- Damien Hirst born 1965
- Glass, fibreboard, wood, steel and plastic
- Object (left vitrine, displayed not including objects): 2135 x 1530 x 472 mm
object (central vitrine, displayed not including objects): 2745 x 1835 x 472 mm
object (right vitrine, displayed, not including objects): 2135 x 1530 x 472 mm
- Tate / National Galleries of Scotland
- ARTIST ROOMS Acquired jointly with the National Galleries of Scotland through The d'Offay Donation with assistance from the National Heritage Memorial Fund and the Art Fund 2008
Trinity – Pharmacology, Physiology, Pathology is a wall-mounted sculptural installation composed of three large glass fronted cabinets displayed in triptych formation, with the large central cabinet flanked by two equal sized smaller cabinets. Custom-made for the artist from white formica-covered MDF with identical steel fittings (handles and locks), the cabinets contain medical demonstration models – made of plastic, leather and wood – arranged on white shelves. The order in which the objects are arranged is aesthetic, rather than following any kind of logical or discursive rationale. Many items are repeated in two or all of the cabinets, or presented in several versions of the same thing. These include: enlarged eyeballs; foetuses in various stages of development both in and out of wombs; cross-sections of male and female reproductive organs; cross-sections of the skin with giant hair follicles; skulls – both adult and infant; enlarged teeth; and torsos with their skin removed to show the body’s internal organs and half the head sliced open to reveal the skull and part of the brain – two of these are brown skinned and stand side by side, evoking twins (the subject of ongoing fascination for Hirst). The cabinets also contain an enlarged brain; an enlarged heart; a pelvis and full set of vertebrae (painted various shades of green); an infant’s spine; hand, arm, leg and foot bones; an enlarged bisected kidney; a gynaecological model of a newborn infant; and a model of a woman’s lower torso, genitals and upper thighs. The largest object is a torso and head sliced horizontally into fifteen parts and hinged on a vertical stand so that they can be viewed separately.

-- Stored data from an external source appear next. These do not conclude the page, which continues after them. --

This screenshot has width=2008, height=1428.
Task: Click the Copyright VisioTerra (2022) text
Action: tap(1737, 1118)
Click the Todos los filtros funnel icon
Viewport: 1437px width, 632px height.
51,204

Hirst’s earliest use of the vocabulary of medicine for making art dates to the cabinets filled with pharmaceutical packaging that he created between 1989 and 1992, culminating in the room-sized installation Pharmacy 1992 (T07187). In a group of works entitled The Lovers 1991 (reproduced Damien Hirst, pp.118–19) he presented real specimens (internal organs taken from cows) in formaldehyde solution in jars lined up in rows on formica-covered cabinet shelves, the precursors to such works utilising whole and bisected animal carcasses as Mother and Child Divided 1993 (T12751) and Away from the Flock 1994 (AR00499). The titles of these works herald the references to Christian iconography that have become central to Hirst’s artistic language, which equates medical science with religion and art. He first used a medical model as the basis for sculpture in 1999–2000, when he massively enlarged a semi-skinned and eviscerated male head and torso and cast it in painted bronze. Entitled Hymn (reproduced Damien Hirst p.217), this sculpture, like AR00500, embodies Hirst’s equation of medical science with Christianity – both of which he views as belief systems which promise, but fail to deliver, any real redemption for our common fate – death. Trinity – Pharmacology, Physiology, Pathology presents three types of medical science – the study of drugs, the functioning of the body and the study of disease – as metaphors for the holy trinity of the Christian church which unites the Father, Son and Holy Spirit in one. The format of the triptych is common in church altar-pieces, although they do not usually depict the actual trinity. In the same way, Hirst’s Trinity is a metaphorical association of image with idea, rather than actual illustration. In 2005 he commented:
I just can’t help thinking that [medical] science is the new religion for many people ... there [are] four important things in life: religion, love, art and science. At their best, they’re all just tools to help you find a path through the darkness. None of them really work that well, but they help. Of them all, science sees to be the one right now. Like religion, it provides the glimmer of hope that maybe it will be all right in the end ... I want ... people to think about the combination of science and religion, basically. People tend to think of them as two very separate things, one cold and clinical, the other emotional and loving and warm. I [want] to leap over those boundaries and give you something that looks clinical and cold but has all the religious, metaphysical connotations too.
(Quoted in Damien Hirst: New Religion, exhibition catalogue, Paul Stolper, London 2005, p.V.)
Eduardo Cicelyn, Mario Codognato and Mirta D’Argenzio, Damien Hirst, exhibition catalogue, Museo Archeologico Nazionale, Naples 2004, reproduced pp.210–11 and 212–13 (detail).